§ Requirement: In your answer, reproduce exactly the lines from the beginning of the listing below through the one containing "Open the date", and only those lines.
-----
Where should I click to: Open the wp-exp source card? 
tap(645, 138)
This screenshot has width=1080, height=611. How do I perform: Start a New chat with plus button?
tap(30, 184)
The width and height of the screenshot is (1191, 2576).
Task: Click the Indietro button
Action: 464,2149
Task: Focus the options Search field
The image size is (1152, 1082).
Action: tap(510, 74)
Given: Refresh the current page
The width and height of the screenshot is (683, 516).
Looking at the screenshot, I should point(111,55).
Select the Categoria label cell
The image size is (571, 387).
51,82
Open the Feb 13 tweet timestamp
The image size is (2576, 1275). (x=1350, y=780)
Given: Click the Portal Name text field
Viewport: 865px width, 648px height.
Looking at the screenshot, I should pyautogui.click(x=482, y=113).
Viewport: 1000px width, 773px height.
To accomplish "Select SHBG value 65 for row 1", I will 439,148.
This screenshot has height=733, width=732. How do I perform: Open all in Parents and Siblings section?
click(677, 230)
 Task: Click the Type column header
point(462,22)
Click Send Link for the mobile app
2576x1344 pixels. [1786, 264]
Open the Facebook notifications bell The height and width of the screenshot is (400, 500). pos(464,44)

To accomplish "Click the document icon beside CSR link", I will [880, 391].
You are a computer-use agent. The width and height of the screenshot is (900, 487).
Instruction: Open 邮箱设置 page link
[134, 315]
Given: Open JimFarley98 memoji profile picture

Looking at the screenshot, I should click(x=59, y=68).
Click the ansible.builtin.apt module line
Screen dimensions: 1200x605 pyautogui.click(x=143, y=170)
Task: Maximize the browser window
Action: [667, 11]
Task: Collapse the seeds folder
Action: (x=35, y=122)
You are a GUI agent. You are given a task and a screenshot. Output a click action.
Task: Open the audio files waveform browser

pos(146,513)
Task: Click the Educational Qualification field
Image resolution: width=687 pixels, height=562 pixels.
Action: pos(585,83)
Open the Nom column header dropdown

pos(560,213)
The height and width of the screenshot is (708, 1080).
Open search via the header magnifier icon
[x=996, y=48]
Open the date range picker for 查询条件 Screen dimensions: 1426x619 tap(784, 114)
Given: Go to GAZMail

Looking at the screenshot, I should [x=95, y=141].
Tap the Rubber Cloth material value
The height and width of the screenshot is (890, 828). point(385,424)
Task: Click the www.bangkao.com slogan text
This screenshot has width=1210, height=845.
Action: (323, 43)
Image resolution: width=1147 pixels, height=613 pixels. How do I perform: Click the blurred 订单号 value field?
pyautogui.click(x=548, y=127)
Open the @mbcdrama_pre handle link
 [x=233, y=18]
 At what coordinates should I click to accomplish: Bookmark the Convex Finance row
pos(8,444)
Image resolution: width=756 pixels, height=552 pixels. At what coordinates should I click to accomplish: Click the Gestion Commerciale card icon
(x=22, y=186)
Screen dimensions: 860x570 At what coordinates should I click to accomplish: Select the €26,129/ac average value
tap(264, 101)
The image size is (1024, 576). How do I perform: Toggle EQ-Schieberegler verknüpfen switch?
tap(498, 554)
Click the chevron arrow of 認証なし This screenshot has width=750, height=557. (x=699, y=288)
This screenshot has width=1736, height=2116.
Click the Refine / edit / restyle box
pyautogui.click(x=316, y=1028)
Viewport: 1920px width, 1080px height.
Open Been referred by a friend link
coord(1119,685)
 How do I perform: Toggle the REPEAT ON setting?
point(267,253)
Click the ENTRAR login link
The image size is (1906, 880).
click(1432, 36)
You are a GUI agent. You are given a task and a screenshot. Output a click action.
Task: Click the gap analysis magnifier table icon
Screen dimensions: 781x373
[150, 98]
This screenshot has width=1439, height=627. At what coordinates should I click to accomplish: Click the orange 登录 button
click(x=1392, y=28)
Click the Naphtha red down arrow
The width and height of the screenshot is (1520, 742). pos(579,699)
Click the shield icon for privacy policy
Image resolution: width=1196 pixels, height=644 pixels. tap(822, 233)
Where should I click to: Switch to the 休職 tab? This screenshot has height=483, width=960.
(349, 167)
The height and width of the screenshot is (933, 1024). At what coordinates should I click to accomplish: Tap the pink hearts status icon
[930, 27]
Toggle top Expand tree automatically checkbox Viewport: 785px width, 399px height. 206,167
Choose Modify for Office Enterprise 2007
-----
§ Response area:
Where should I click to: Open the wp-exp source card? 
tap(645, 138)
This screenshot has width=1080, height=611. How do I perform: Start a New chat with plus button?
tap(30, 184)
The width and height of the screenshot is (1191, 2576).
Task: Click the Indietro button
Action: 464,2149
Task: Focus the options Search field
The image size is (1152, 1082).
Action: tap(510, 74)
Given: Refresh the current page
The width and height of the screenshot is (683, 516).
Looking at the screenshot, I should point(111,55).
Select the Categoria label cell
The image size is (571, 387).
51,82
Open the Feb 13 tweet timestamp
The image size is (2576, 1275). (x=1350, y=780)
Given: Click the Portal Name text field
Viewport: 865px width, 648px height.
Looking at the screenshot, I should pyautogui.click(x=482, y=113).
Viewport: 1000px width, 773px height.
To accomplish "Select SHBG value 65 for row 1", I will 439,148.
This screenshot has height=733, width=732. How do I perform: Open all in Parents and Siblings section?
click(677, 230)
 Task: Click the Type column header
point(462,22)
Click Send Link for the mobile app
2576x1344 pixels. [1786, 264]
Open the Facebook notifications bell The height and width of the screenshot is (400, 500). pos(464,44)

To accomplish "Click the document icon beside CSR link", I will [880, 391].
You are a computer-use agent. The width and height of the screenshot is (900, 487).
Instruction: Open 邮箱设置 page link
[134, 315]
Given: Open JimFarley98 memoji profile picture

Looking at the screenshot, I should click(x=59, y=68).
Click the ansible.builtin.apt module line
Screen dimensions: 1200x605 pyautogui.click(x=143, y=170)
Task: Maximize the browser window
Action: [667, 11]
Task: Collapse the seeds folder
Action: (x=35, y=122)
You are a GUI agent. You are given a task and a screenshot. Output a click action.
Task: Open the audio files waveform browser

pos(146,513)
Task: Click the Educational Qualification field
Image resolution: width=687 pixels, height=562 pixels.
Action: pos(585,83)
Open the Nom column header dropdown

pos(560,213)
The height and width of the screenshot is (708, 1080).
Open search via the header magnifier icon
[x=996, y=48]
Open the date range picker for 查询条件 Screen dimensions: 1426x619 tap(784, 114)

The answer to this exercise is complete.